Assignment
Each line holding the word "Share" must appear in the answer, copied from the entries.

═════ Provided records

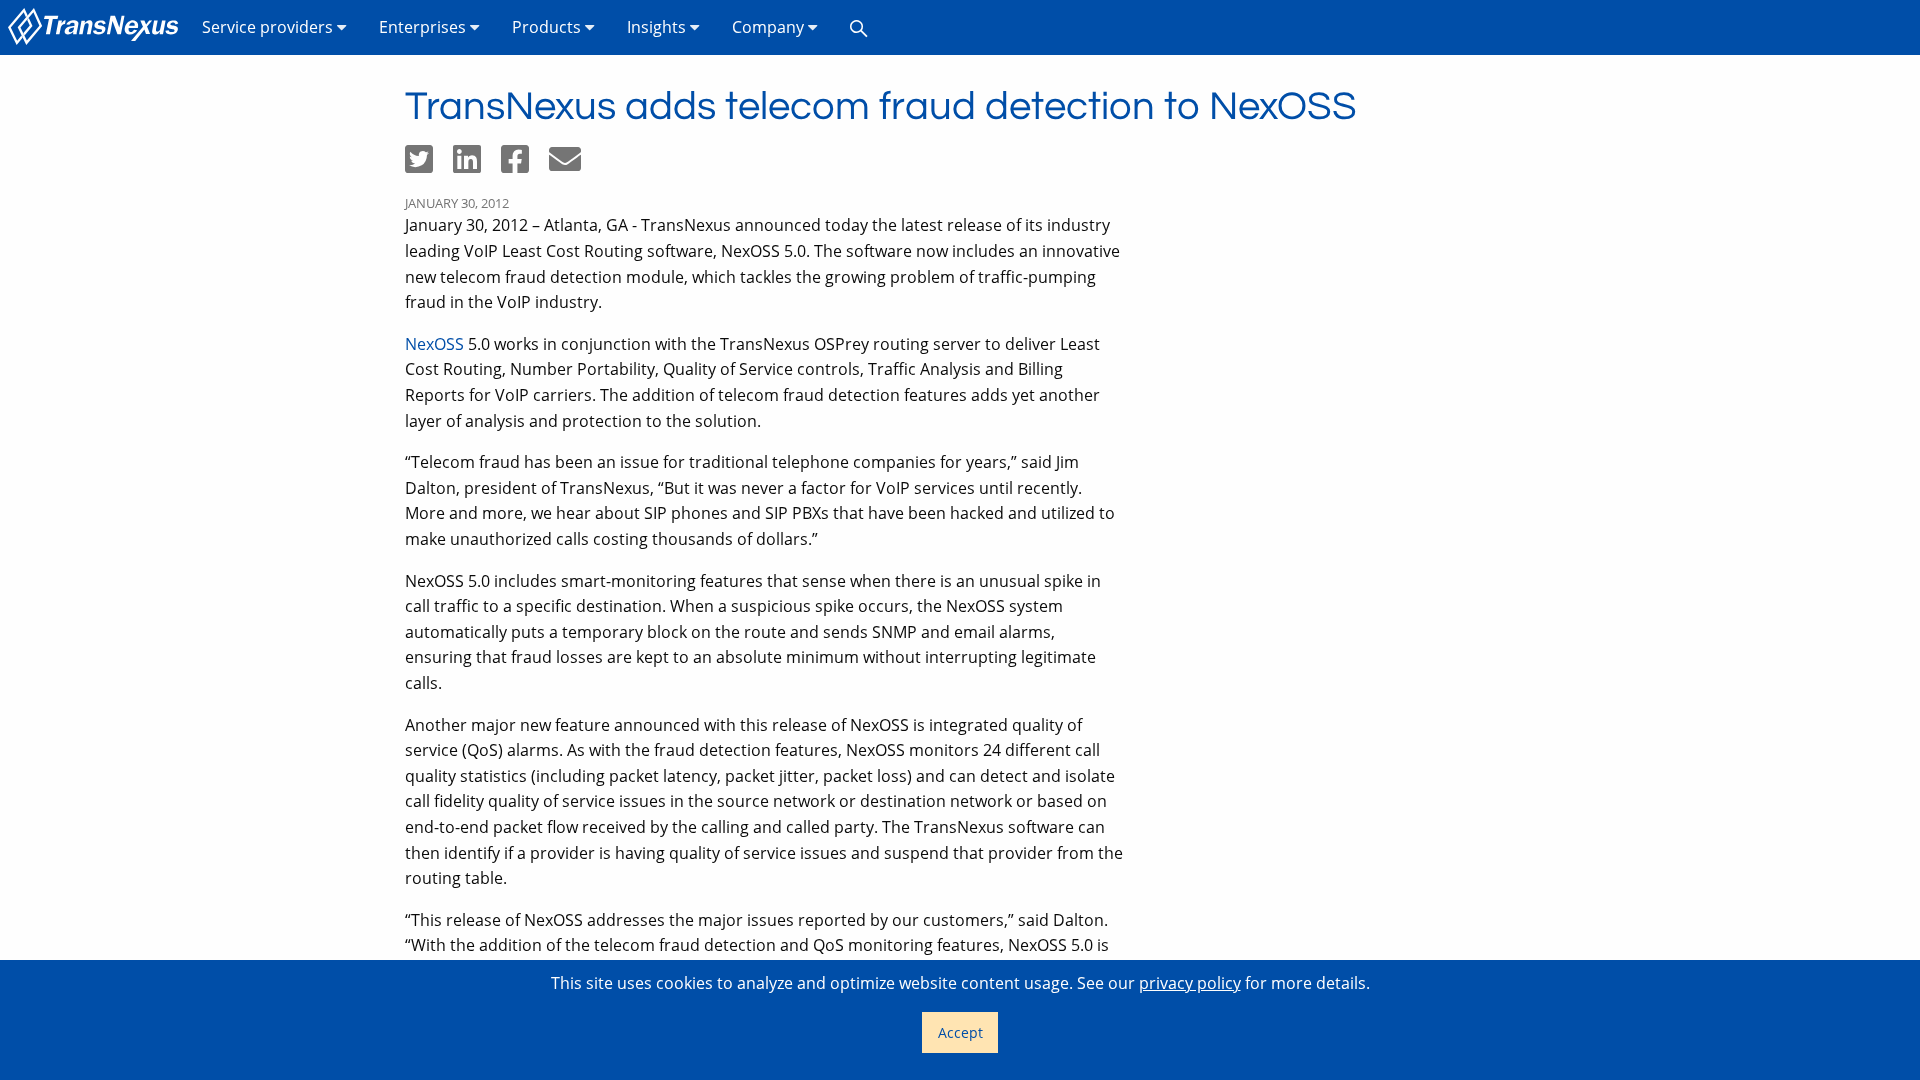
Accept (960, 1032)
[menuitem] (97, 27)
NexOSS (434, 344)
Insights (658, 27)
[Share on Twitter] (429, 165)
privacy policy (1190, 983)
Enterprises (424, 27)
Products (548, 27)
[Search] (859, 27)
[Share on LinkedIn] (477, 165)
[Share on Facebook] (525, 165)
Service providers (269, 27)
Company (770, 27)
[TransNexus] (97, 27)
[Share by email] (573, 165)
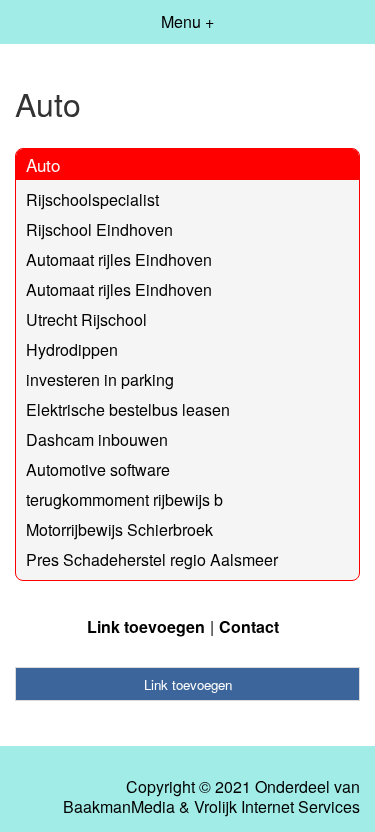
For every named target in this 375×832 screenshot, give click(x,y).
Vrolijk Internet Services (277, 807)
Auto (43, 164)
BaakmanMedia (119, 807)
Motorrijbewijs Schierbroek (119, 529)
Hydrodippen (72, 349)
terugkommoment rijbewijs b (124, 499)
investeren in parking (100, 379)
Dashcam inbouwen (97, 439)
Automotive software (98, 469)
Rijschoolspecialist (92, 199)
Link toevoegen (146, 626)
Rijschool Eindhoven (99, 229)
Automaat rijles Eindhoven (119, 259)
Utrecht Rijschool (86, 319)
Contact (249, 626)
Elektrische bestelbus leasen (128, 409)
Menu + (187, 21)
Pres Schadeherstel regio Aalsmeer (152, 559)
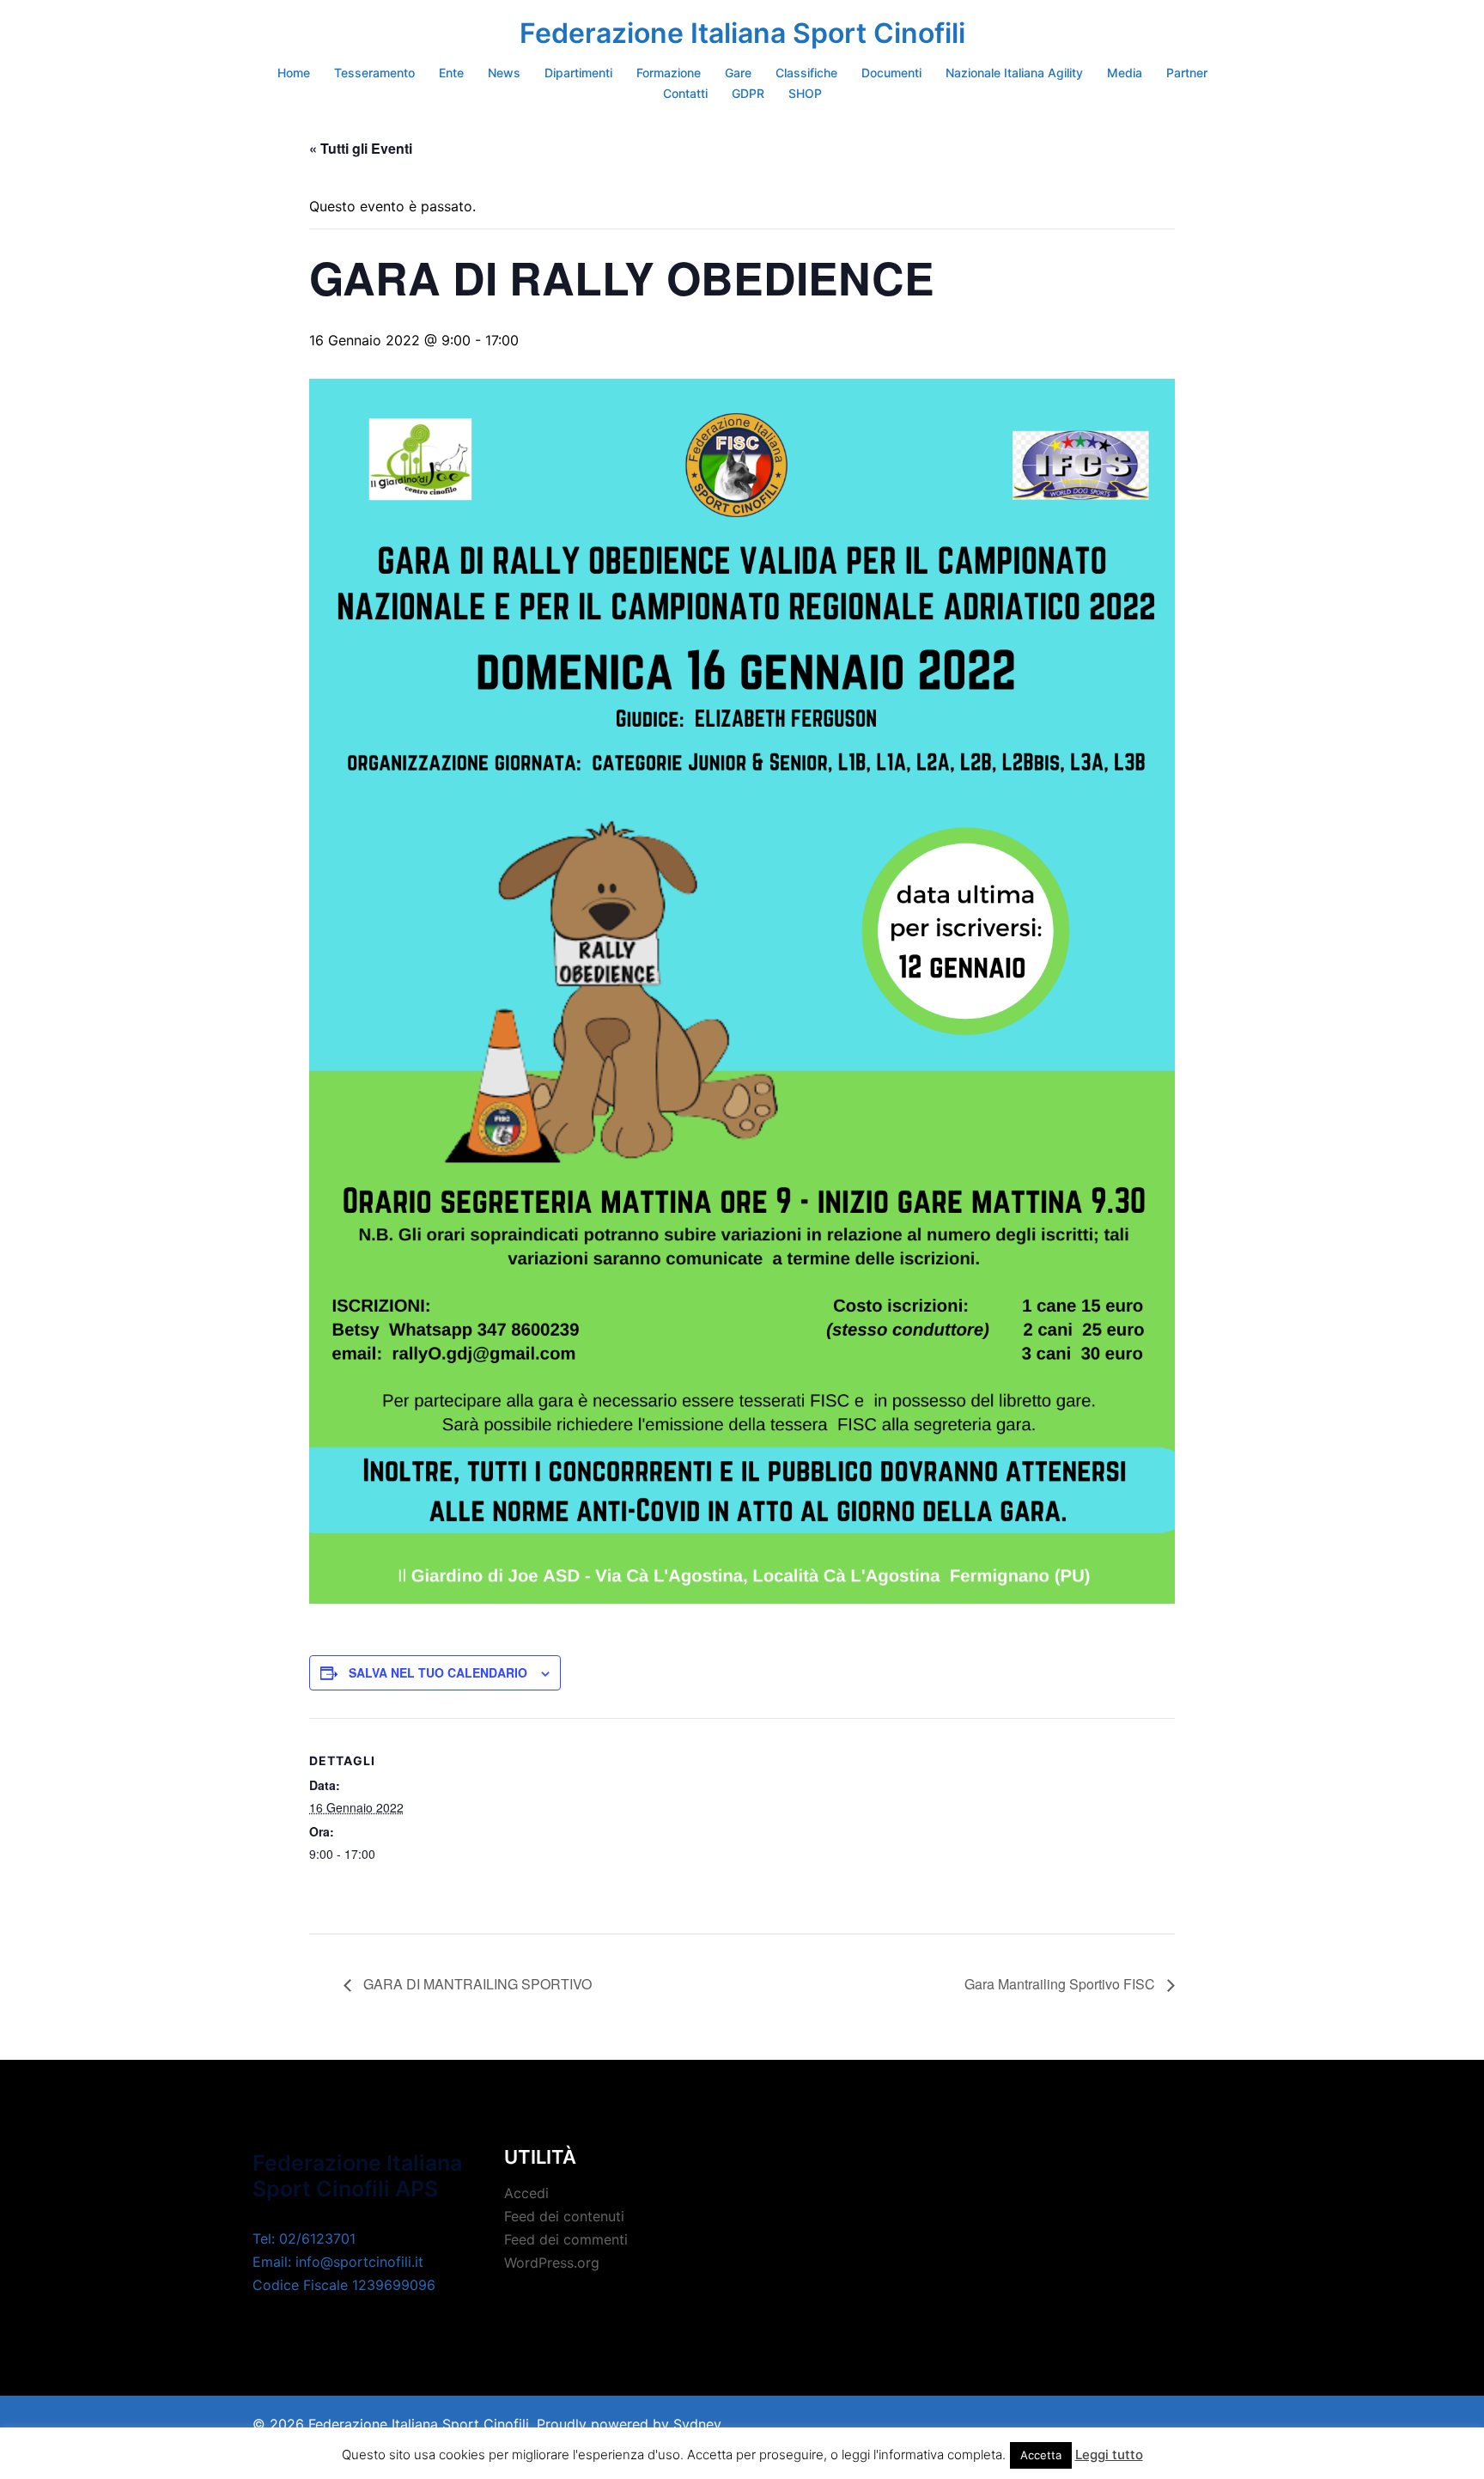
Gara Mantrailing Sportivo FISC (1061, 1984)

══════════

Solution for this task
[Share on Twitter] (429, 165)
[Share on LinkedIn] (477, 165)
[Share on Facebook] (525, 165)
[Share by email] (573, 165)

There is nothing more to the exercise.